## AIM OF THE TASK
Reproduce the glioma abstract from "Surgical resection is" up to and including "and patient outcomes.", swapping "histopathology" for "tissue staining".

## SELECTED TEXT
+-------+

An Ultrasound Signal-Guided Two-Stage Weakly Supervised Network for Intraoperative Glioma Localization and Infiltration Boundary Recognition Using a Nude Mouse Model.

OBJECTIVE

Surgical resection is the standard treatment for glioma. While gross tumor regions can be identified, microscopic infiltration is often elusive without histopathology. Developing real-time techniques to approximate gold-standard boundaries intraoperatively is crucial for surgical accuracy and patient outcomes.

METHODS

We propose a ultrasound signal-guided two-stage spatiotemporal feature-aware weak supervision network for glioma infiltration boundaries, utilizing nude mouse pathological annotations as reference standards. In Stage 1, a spatio-temporal feature extraction module generates pseudo-boundary masks through multi-constraint learning, effectively translating the ultrasound radio frequency signal into anatomically plausible boundary probability distributions. Building upon these masks as dynamic anatomical priors, Stage 2 establishes cross-task reinforcement between tumor classification and boundary refinement in an end-to-end architecture. This cross-task synergy enhances localization accuracy with limited labels, enabling annotation-efficient and real-time intraoperative localization.

+-------+

## SOURCE MATERIAL
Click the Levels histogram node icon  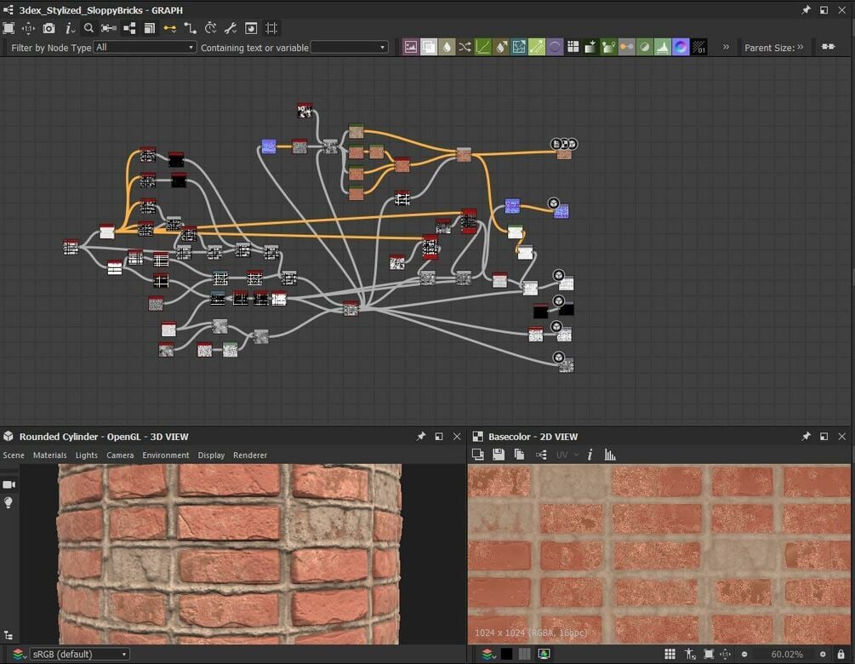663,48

+-------+

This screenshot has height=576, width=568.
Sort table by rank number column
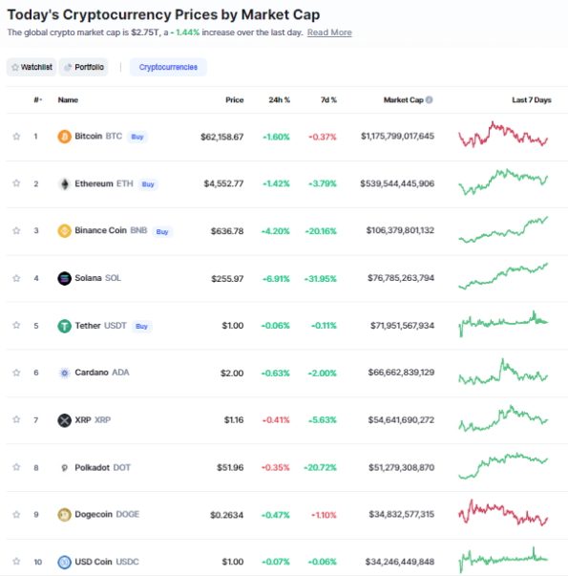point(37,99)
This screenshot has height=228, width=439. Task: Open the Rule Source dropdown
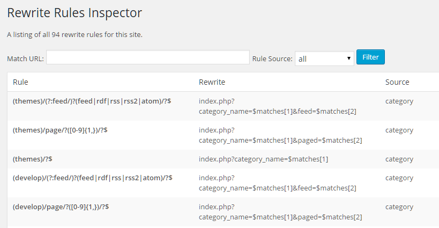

+-------+

## RESULT
Surgical resection is the standard treatment for glioma. While gross tumor regions can be identified, microscopic infiltration is often elusive without tissue staining. Developing real-time techniques to approximate gold-standard boundaries intraoperatively is crucial for surgical accuracy and patient outcomes.